Moral Equivalence Run Amok
Fri, Jul 18, 2003 at 9:17:31 am PDT
The Toronto Globe and Mail’s Rick Salutin has an absolutely stunning example of moral equivalence run amok, in an article about JihadTV—Al Jazeera—in Canada: Should we hear this voice?
In a CBC-TV report, Gillian Findlay asked an Al-Jazeera host if he believed the Holocaust happened. When he waffled, she said, "I suspect you don't believe in the Holocaust." Let me pause over her phrase. It is not from journalism or politics, it is religious, it comes from the Catholic creed: "I believe in God . . . I renounce the devil . . . ." It seems to me the centrality -- not just the reality -- of the Holocaust is a kind of item of faith in the West, making it a moral lynchpin. If it weren't, Holocaust deniers could be treated on the daft model of flat-Earthers, ridiculously wrong yet hardly a menace. But there may be places where, while the Holocaust is not denied, it is not a moral centrepiece. What if her interviewee had asked Gillian Findlay, "Do you believe in the nakbah (the 'catastrophe' of 1948 for Palestinians and Arabs)?" Would she have known what he meant?

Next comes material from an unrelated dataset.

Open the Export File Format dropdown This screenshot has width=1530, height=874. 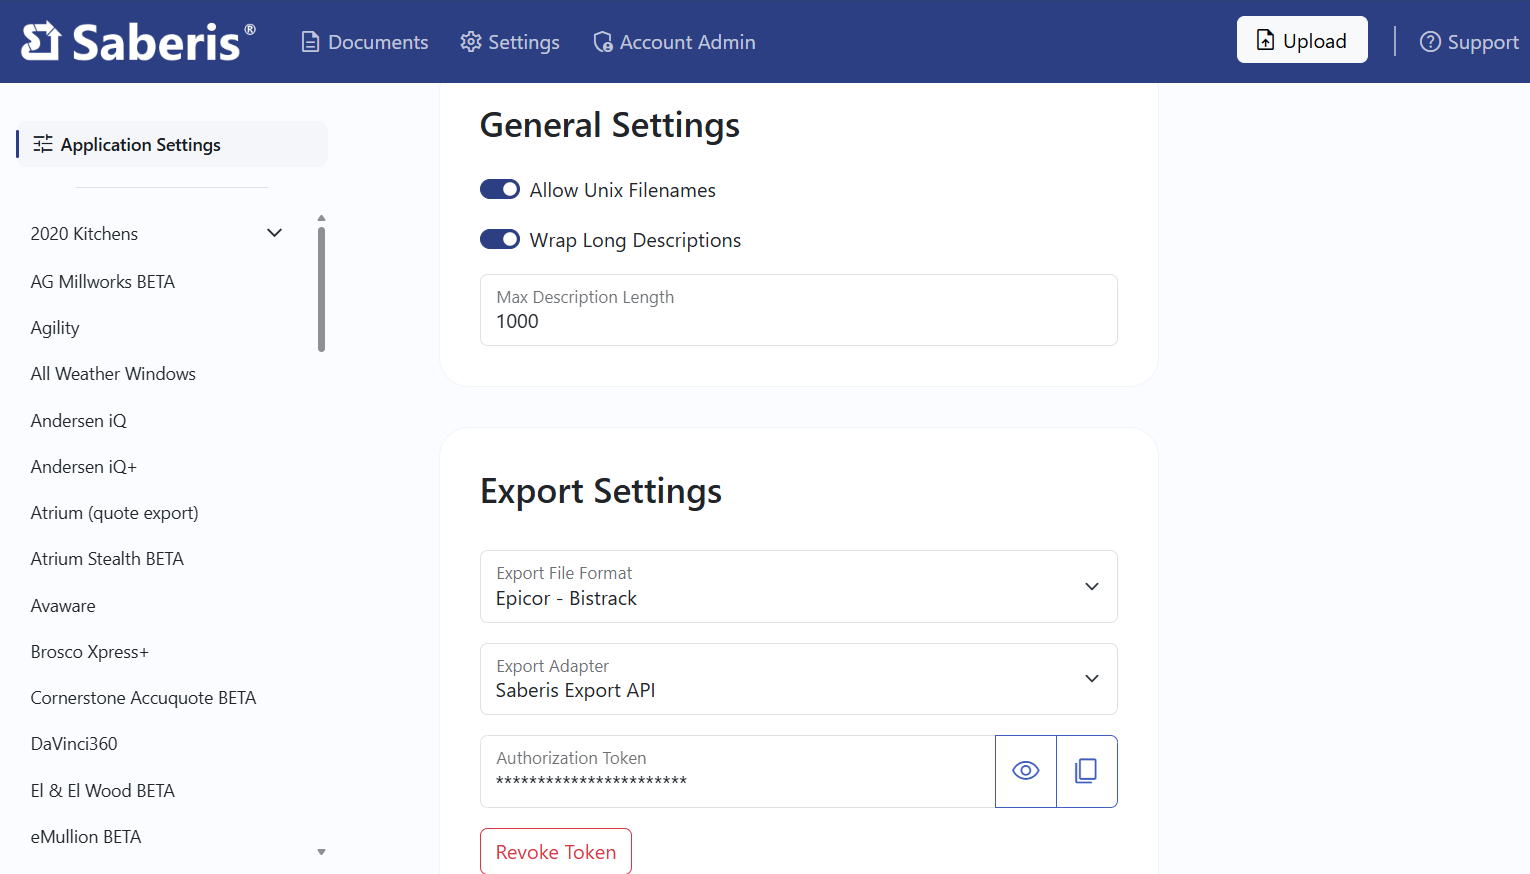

Similarly, she asked about an Al-Jazeera commentator: "Does he accept a Jewish state or not?"-- another lynchpin in the Western credo on the region.

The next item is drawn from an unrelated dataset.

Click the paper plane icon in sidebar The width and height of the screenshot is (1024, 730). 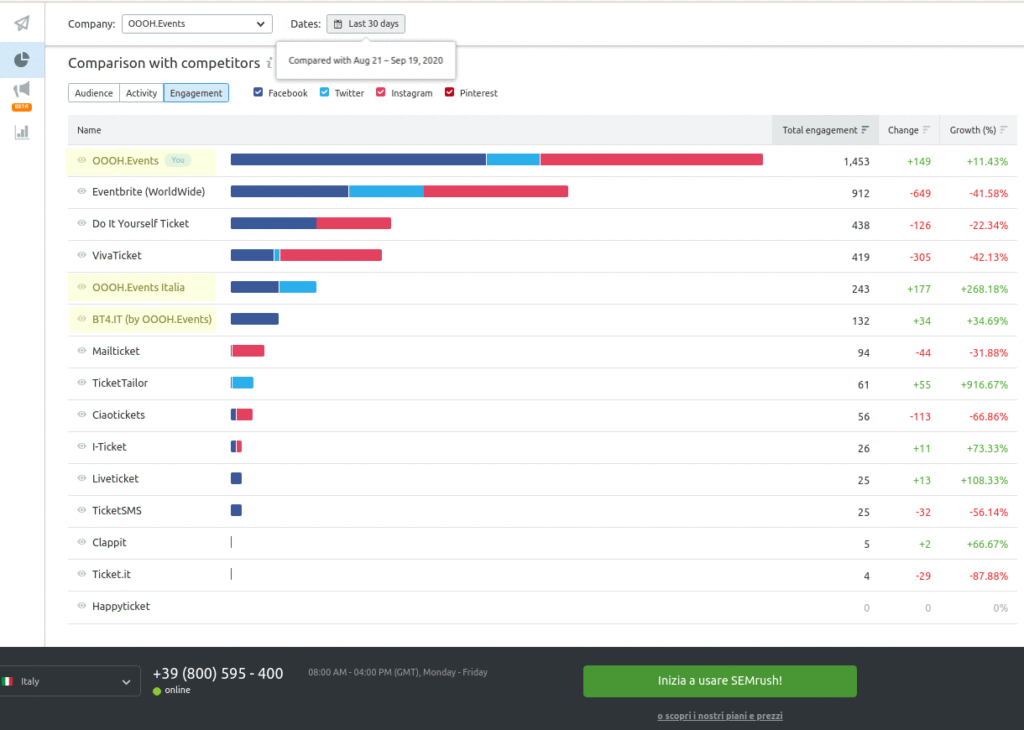(22, 23)
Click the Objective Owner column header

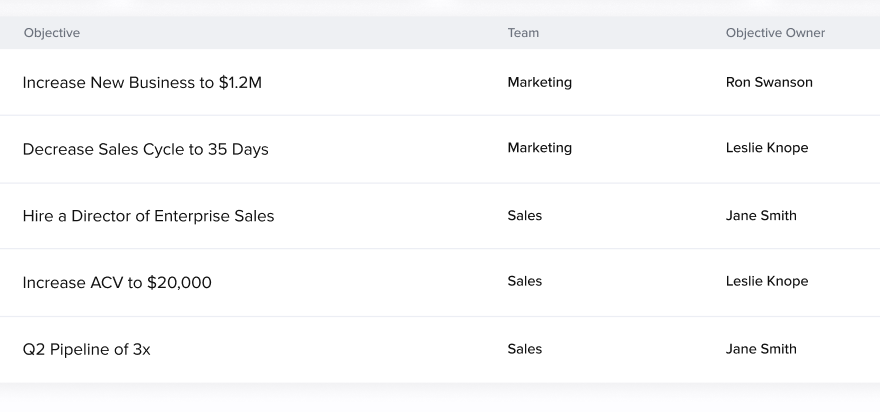point(775,33)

But he could have asked back: Do you believe in justice for the Palestinians? Merely by being there, Al-Jazeera makes Westerners aware of their preconceptions -- and that they are preconceptions. We are faced with a worldview differently configured than ours, with which we must learn to get along -- and may even discover something useful for ourselves.
Never mind historical facts; according to Salutin, if Arabs want to believe the Holocaust never happened, or that Israel has no right to exist ... why, that’s simply another point of view, no better or worse than any other. And who knows? If we listen to their points of view, we just might learn something!